Give the data again exactly, stopping after the "Task: Toggle the Safari sidebar view" line.
* * * * * * *
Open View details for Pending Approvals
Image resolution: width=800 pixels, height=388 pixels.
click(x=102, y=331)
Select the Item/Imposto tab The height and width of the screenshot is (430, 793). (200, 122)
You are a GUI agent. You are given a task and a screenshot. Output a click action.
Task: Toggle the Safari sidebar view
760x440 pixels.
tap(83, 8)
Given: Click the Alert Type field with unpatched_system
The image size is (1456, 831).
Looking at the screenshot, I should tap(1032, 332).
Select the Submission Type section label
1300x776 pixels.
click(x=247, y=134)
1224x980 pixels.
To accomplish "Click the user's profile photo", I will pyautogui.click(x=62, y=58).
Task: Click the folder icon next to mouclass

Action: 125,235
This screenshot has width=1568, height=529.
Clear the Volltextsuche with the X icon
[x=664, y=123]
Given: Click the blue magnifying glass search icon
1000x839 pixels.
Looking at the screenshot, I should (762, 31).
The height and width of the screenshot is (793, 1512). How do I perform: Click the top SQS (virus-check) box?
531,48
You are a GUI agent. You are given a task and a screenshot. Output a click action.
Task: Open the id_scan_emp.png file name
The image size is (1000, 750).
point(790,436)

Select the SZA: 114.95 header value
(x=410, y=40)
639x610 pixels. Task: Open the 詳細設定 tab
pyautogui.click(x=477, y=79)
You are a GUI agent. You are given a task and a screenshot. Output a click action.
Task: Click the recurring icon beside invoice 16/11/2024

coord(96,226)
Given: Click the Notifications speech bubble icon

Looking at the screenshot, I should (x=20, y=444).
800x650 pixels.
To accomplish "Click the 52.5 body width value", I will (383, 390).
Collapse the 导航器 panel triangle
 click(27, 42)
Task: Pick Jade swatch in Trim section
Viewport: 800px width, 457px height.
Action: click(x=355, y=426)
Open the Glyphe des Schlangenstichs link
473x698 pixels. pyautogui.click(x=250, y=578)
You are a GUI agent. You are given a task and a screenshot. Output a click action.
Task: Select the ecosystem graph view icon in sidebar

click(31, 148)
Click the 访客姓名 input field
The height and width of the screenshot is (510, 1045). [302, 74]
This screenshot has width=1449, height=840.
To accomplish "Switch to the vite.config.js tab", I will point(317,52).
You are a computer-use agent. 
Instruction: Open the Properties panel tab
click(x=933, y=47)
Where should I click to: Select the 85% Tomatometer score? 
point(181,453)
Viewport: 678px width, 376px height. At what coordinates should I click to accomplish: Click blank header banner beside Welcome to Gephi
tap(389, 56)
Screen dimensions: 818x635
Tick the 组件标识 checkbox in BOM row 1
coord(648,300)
* * * * * * *
• _The answer_:
Open View details for Pending Approvals
Image resolution: width=800 pixels, height=388 pixels.
click(x=102, y=331)
Select the Item/Imposto tab The height and width of the screenshot is (430, 793). (200, 122)
You are a GUI agent. You are given a task and a screenshot. Output a click action.
Task: Toggle the Safari sidebar view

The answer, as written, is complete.